FNZ and Australian-based financial software firm GBST are at odds on how to resolve a looming UK regulatory ruling that could scupper their planned merger.
Last month the UK Competition and Markets Authority (CMA) handed down a provisional recommendation that would compel FNZ to offload the former ASX-listed business it bought for more than $260 million in July 2019.
The CMA found a formal FNZ/GBST merger would create a “substantial lessening of competition” (SLC) in the UK retail investment platform market. In the August ruling the CMA says its preferred option would see FNZ sell-down GBST in full before mid November this year.

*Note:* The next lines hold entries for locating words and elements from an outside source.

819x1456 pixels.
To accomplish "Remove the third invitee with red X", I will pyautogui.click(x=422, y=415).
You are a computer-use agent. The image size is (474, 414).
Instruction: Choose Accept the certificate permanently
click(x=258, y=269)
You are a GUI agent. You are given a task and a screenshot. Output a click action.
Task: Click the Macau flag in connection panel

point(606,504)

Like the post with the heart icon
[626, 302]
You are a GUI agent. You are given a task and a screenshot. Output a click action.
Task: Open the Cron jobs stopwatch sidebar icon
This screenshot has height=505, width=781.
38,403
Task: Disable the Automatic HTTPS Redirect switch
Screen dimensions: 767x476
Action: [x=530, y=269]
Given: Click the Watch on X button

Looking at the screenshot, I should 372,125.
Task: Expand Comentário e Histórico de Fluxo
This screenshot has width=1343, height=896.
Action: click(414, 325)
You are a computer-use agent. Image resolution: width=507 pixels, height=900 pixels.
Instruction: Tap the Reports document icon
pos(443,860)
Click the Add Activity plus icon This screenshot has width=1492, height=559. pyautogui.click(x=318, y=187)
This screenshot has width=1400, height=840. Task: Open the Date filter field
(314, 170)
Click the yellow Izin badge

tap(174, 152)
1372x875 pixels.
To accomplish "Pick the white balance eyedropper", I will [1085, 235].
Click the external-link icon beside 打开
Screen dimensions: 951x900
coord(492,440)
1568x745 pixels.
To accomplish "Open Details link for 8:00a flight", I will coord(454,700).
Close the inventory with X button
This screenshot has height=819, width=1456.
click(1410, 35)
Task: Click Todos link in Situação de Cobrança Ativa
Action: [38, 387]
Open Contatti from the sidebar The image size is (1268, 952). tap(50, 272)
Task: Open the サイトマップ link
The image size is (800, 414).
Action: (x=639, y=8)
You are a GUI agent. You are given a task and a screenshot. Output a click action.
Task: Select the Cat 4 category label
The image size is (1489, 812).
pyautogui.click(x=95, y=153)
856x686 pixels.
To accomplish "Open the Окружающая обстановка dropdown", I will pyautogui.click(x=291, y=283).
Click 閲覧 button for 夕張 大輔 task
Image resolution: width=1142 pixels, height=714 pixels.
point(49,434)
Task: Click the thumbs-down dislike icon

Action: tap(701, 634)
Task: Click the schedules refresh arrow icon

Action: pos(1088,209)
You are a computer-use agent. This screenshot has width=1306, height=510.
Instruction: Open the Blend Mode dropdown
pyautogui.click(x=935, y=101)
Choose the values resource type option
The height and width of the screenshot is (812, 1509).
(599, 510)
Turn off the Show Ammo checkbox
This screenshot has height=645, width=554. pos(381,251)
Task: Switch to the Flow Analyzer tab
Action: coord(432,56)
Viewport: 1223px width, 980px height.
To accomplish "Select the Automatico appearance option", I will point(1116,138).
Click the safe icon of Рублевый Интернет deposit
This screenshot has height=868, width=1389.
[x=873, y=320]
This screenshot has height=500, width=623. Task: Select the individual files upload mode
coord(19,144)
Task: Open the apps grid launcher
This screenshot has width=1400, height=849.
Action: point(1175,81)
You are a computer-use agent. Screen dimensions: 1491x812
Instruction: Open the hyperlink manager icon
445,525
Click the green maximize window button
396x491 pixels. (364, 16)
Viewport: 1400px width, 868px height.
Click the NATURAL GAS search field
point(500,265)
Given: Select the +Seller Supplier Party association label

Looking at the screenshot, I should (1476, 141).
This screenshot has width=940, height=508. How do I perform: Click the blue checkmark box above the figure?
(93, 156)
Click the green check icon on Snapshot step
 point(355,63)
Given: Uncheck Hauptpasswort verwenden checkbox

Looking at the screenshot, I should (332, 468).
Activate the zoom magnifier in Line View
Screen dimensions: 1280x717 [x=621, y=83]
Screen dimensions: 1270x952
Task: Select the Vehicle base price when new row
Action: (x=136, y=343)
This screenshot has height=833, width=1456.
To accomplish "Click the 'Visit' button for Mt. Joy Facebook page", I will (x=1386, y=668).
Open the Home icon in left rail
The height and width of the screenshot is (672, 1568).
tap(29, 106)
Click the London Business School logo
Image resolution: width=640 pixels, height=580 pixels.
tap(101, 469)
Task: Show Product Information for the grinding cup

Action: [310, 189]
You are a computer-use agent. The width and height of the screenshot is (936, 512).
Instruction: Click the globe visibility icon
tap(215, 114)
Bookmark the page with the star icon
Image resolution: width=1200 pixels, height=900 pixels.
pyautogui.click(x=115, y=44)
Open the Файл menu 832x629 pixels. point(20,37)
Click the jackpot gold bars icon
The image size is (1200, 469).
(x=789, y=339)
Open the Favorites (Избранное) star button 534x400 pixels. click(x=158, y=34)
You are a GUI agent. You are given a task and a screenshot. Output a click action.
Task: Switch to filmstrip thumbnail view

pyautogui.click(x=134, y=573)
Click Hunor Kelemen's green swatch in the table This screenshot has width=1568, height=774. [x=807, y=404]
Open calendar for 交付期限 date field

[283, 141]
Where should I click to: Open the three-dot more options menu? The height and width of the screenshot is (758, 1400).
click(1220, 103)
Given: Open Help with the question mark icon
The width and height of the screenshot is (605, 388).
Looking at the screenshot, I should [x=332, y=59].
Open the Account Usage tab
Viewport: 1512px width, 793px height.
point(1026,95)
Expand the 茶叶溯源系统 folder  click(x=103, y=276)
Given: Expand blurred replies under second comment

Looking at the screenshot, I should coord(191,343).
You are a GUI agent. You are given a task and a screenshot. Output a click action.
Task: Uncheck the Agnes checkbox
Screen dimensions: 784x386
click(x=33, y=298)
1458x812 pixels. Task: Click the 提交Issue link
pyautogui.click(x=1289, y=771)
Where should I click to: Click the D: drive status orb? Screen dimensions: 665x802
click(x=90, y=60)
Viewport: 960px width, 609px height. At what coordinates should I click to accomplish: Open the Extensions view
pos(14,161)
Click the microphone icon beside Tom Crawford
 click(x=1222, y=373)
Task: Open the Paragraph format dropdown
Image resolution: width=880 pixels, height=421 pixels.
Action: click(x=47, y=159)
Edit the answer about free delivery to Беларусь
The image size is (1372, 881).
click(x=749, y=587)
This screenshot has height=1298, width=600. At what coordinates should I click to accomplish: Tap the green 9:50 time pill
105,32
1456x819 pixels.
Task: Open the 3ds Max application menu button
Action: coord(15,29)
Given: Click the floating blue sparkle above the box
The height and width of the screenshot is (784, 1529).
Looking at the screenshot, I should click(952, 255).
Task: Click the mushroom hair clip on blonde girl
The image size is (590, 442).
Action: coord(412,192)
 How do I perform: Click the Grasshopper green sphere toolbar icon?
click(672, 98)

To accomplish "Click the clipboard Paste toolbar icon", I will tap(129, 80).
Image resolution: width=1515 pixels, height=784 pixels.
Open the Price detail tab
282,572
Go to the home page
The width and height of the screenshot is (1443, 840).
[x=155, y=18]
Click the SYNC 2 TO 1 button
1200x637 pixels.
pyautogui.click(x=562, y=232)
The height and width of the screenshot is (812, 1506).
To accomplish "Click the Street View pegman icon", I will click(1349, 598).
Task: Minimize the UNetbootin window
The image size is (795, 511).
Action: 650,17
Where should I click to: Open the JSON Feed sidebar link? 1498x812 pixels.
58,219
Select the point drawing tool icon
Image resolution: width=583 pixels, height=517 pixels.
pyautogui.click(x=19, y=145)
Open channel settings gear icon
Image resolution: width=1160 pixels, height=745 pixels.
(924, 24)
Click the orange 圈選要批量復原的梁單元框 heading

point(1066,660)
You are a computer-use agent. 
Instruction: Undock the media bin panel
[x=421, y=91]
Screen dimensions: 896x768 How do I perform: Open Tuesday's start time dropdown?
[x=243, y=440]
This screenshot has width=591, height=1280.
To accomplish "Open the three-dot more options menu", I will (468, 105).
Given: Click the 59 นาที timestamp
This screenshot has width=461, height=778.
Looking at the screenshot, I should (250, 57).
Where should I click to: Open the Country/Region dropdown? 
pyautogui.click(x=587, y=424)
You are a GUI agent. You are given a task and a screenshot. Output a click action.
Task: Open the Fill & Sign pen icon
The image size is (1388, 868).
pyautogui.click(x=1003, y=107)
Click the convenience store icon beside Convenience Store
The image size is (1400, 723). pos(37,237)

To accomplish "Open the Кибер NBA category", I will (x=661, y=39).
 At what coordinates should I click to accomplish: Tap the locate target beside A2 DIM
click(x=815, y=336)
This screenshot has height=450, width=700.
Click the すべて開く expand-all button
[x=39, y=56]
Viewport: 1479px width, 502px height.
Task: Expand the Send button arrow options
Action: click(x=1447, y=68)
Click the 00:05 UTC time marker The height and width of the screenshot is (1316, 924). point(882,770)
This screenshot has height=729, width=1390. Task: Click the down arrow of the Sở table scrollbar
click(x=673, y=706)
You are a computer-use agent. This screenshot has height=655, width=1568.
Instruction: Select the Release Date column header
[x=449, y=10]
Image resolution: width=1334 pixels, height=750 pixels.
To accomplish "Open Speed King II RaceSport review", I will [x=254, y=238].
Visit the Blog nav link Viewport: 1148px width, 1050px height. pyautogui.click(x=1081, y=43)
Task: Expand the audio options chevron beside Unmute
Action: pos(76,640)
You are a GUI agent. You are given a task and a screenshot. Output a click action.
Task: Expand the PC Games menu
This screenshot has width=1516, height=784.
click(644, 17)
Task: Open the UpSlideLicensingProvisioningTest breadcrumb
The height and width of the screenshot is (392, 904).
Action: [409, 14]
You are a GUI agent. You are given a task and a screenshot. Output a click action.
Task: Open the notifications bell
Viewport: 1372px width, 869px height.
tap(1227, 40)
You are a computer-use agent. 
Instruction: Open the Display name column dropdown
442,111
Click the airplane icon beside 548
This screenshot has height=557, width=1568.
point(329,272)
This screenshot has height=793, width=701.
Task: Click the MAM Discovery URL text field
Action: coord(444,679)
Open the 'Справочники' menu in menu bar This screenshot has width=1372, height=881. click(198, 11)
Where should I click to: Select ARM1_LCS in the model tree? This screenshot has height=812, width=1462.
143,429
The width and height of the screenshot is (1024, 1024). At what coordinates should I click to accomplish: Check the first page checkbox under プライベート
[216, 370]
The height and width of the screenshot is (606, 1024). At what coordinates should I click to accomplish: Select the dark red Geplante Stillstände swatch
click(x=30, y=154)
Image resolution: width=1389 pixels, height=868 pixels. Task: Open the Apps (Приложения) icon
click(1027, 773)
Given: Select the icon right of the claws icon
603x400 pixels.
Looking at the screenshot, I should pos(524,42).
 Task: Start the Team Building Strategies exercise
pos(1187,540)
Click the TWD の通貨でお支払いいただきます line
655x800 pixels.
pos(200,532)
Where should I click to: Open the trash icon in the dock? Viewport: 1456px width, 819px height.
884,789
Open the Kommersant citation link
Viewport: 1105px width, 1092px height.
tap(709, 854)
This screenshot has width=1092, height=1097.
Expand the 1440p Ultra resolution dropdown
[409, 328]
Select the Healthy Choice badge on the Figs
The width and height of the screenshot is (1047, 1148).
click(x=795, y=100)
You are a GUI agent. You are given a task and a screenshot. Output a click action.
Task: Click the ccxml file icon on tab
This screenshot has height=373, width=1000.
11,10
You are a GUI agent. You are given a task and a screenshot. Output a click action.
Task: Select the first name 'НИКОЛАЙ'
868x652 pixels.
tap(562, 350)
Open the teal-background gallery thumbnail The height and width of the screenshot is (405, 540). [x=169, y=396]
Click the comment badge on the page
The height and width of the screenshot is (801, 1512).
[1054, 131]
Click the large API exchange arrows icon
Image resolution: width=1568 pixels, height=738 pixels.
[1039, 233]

But in a last-ditch attempt to save the deal, FNZ via legal advisers Slaughter and May, propose a five-year free licensing of GBST ‘source code’ in the UK would counter any SLC concerns without the substantial costs and business disruption of a forced sale.
“Under this remedy, FNZ would make legally binding commitments for a five-year period to offer a non-exclusive, royalty-free, irrevocable and perpetual licence to GBST UK Source Code in an agreed form to any Supplier of UK wealth management platform solutions requesting a licence,” the FNZ appeal says. “The GBST UK Source Code base could easily be copied and isolated from the remaining GBST business to be provided to licensees.”
If the free source code solution was unpalatable to regulators, FNZ says a carve-off of the GBST wealth management arm could also end the regulatory impasse.
The appeal says selling the GBST UK management unit would allow FNZ to “deliver the expected benefits from the merger to Australian customers and to achieve the synergies expected from [it]… and from scaling up FNZ’s Australian business quickly”.
However, in its response to the CMA provisional ruling, GBST sides with the regulator against its current owner, arguing a full sale was “the only comprehensive and effective remedy”.
“GBST agrees that a structural remedy is necessary in order to restore the loss of competition between the parties at source and ensure the structure of the market itself continues to drive rivalry between the parties in the medium / long term,” the GBST reply says. “The only structural remedy that GBST considers would be effective to remedy the CMA’s competition concerns, restore the competitive structure of the market, be attractive to purchasers and enable GBST to operate as a viable business is a full divestiture of GBST.
“…. As GBST has explained in previous submissions, and as identified in the Provisional Findings, FNZ and Bravura are the only significant competitors to GBST in the UK.”
GBST also says the CMA should take the “unusual step” of appointing a ‘divesture trustee’ at the start of any sale “to ensure the divestiture process is completed as soon as possible without further degradation of the GBST business”.
The FNZ appeal says a forced sale of the entire GBST business would incur costs that were “significantly higher than GBST’s [wealth management] UK revenue of approximately £23 million”.
FNZ bought the-then ASX-listed software business through an audacious ‘Dutch auction’ process in 2019 with a bid starting at A$4 per share but sinking ultimately to A$3.85 as the GBST relented.
The CMA has extended the end date for ‘reference period’ for its final ruling on the FNZ/GBST tie-up from September 22 to November 17.
“However, the [CMA] Inquiry Group aims to complete the inquiry as soon as possible and in advance of this date,” the regulator says.
Founded in Wellington in 2004 by Adrian Durham under the original ownership of First NZ Capital (now Jarden), FNZ has grown into a global enterprise valued at about $3.5 billion based on a part-sale to new private equity shareholders in 2018.
After expanding into the UK, Europe and Asia, FNZ ventured into the US platform market this July in a deal with State Street. Under the arrangement, FNZ bought most of the State Street US wealth management services business for an undisclosed sum. However, State Street retains a minority interest in the wealth management business as well as serving as sub-custodian.
In a release, Durham said: “This is the first step in a long-term strategy to expand our platform into the North American market. In the US, we see similar long-term drivers in relation to cost, transparency, digitization and personalization in asset and wealth management as other markets in which we operate.”